## Exercise data
::::::::::
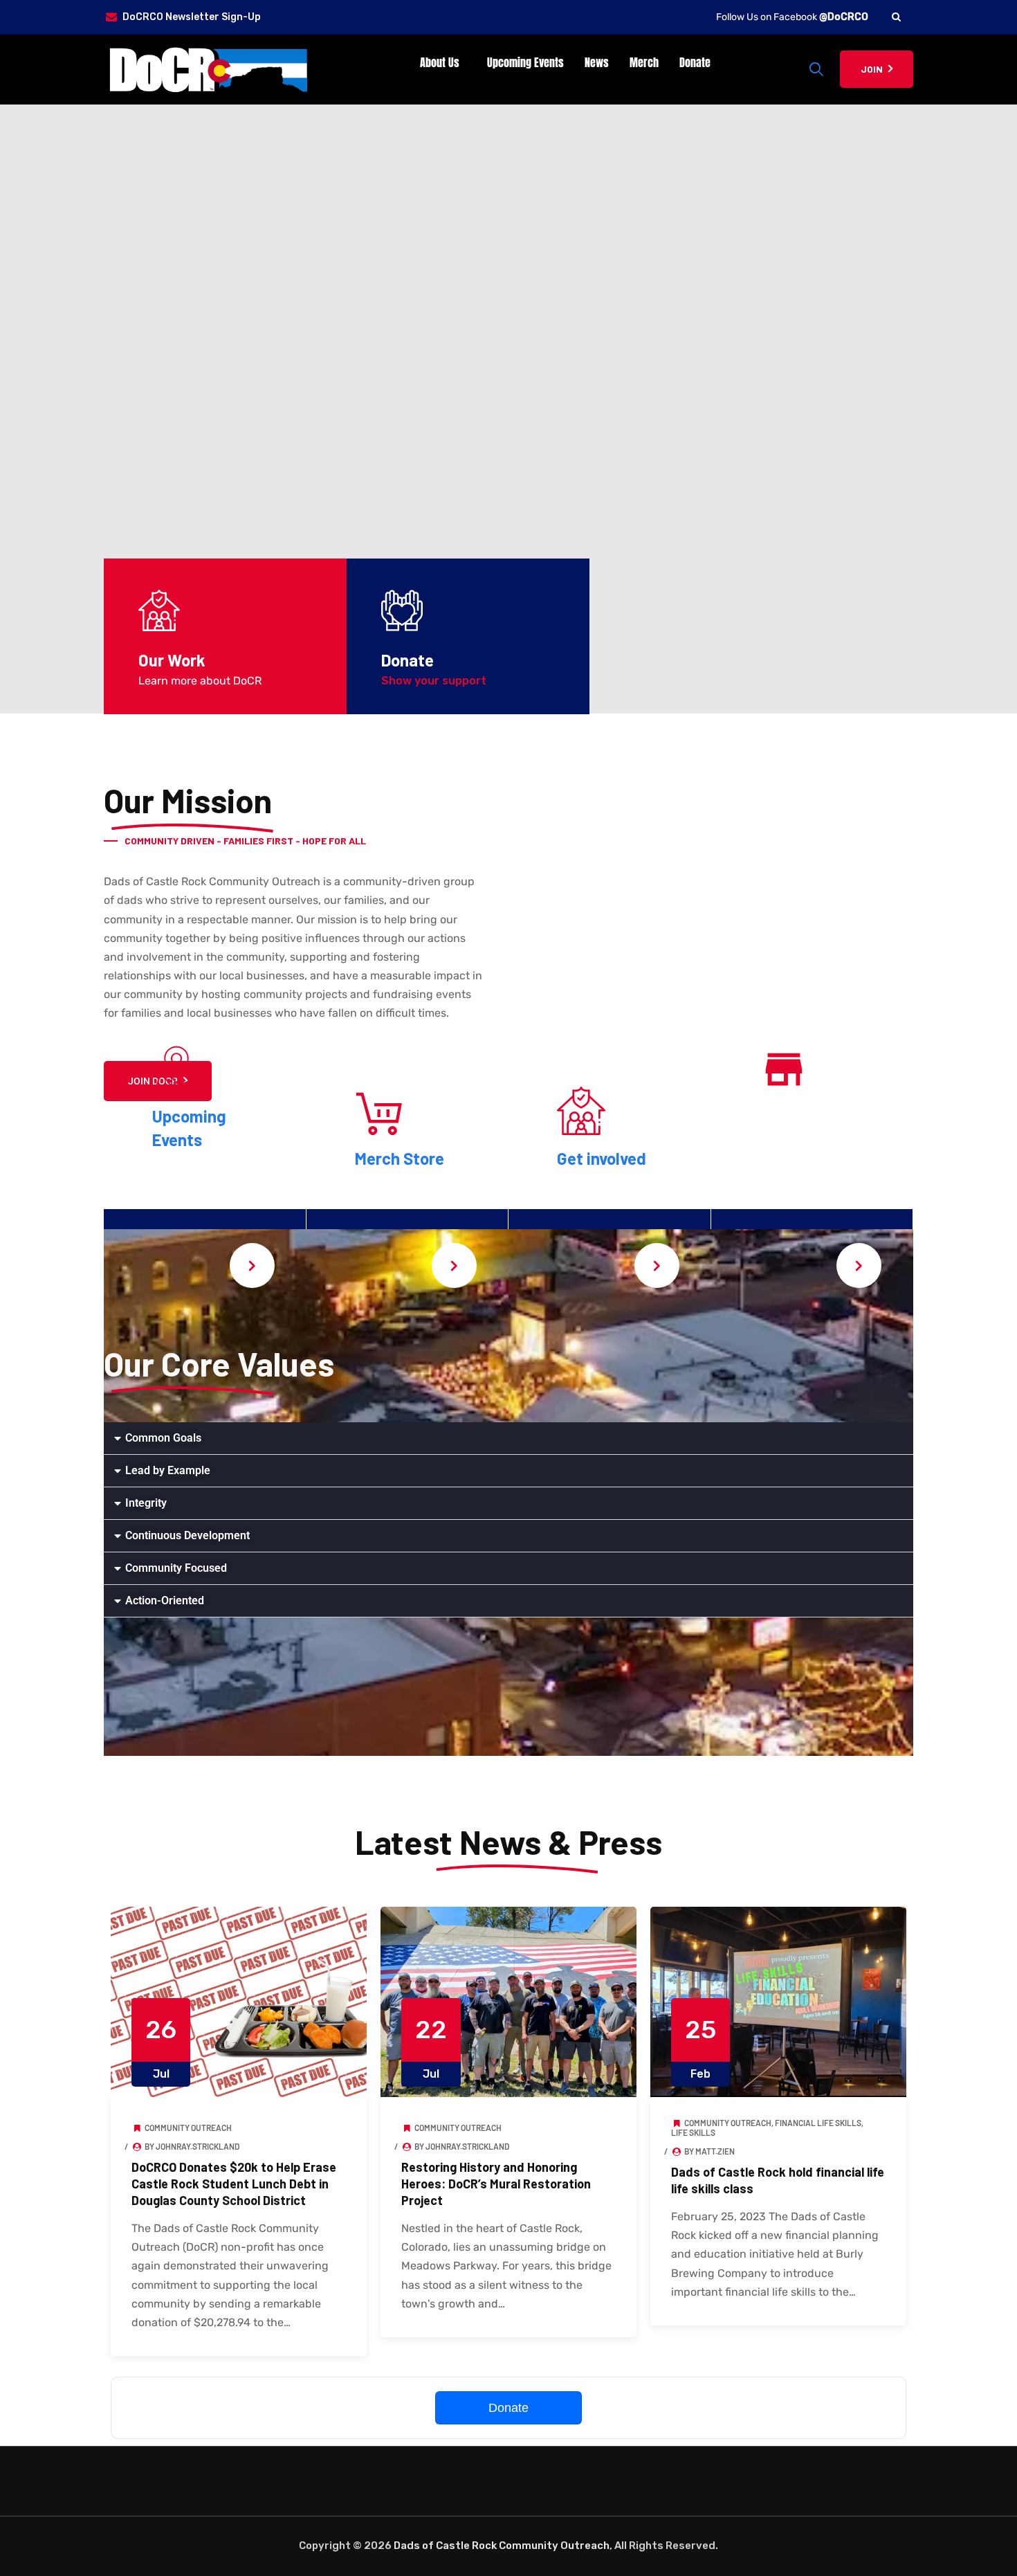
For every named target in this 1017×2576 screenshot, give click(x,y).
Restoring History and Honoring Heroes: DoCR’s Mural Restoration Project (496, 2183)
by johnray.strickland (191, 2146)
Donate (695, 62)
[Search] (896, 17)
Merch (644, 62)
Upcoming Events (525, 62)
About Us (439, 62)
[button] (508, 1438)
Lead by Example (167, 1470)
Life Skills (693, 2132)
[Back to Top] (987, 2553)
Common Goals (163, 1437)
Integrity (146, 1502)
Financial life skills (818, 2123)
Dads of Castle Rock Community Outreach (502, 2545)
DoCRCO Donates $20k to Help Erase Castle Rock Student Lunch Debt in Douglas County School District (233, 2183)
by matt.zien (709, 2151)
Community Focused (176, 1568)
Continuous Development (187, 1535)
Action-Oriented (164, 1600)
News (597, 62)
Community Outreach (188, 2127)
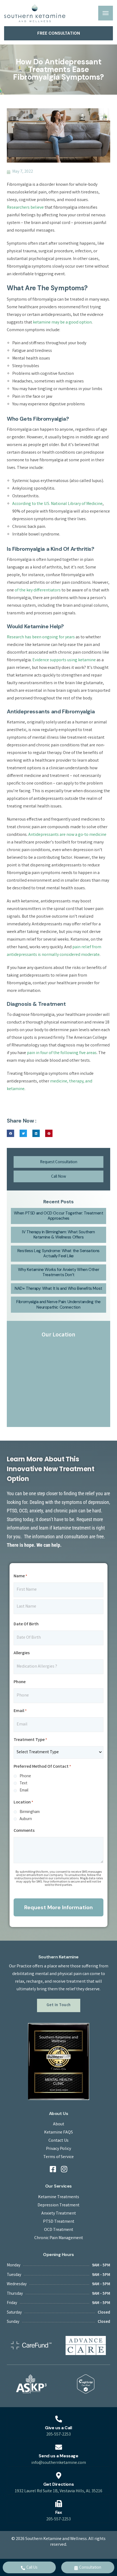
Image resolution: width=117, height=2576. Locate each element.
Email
::::::::::
## Task to carry out
Filter on the word "Community": copy each matching line from the entries above.

## Response to the task
Dads of Castle Rock Community Outreach (502, 2545)
Community Focused (176, 1568)
Community Outreach (188, 2127)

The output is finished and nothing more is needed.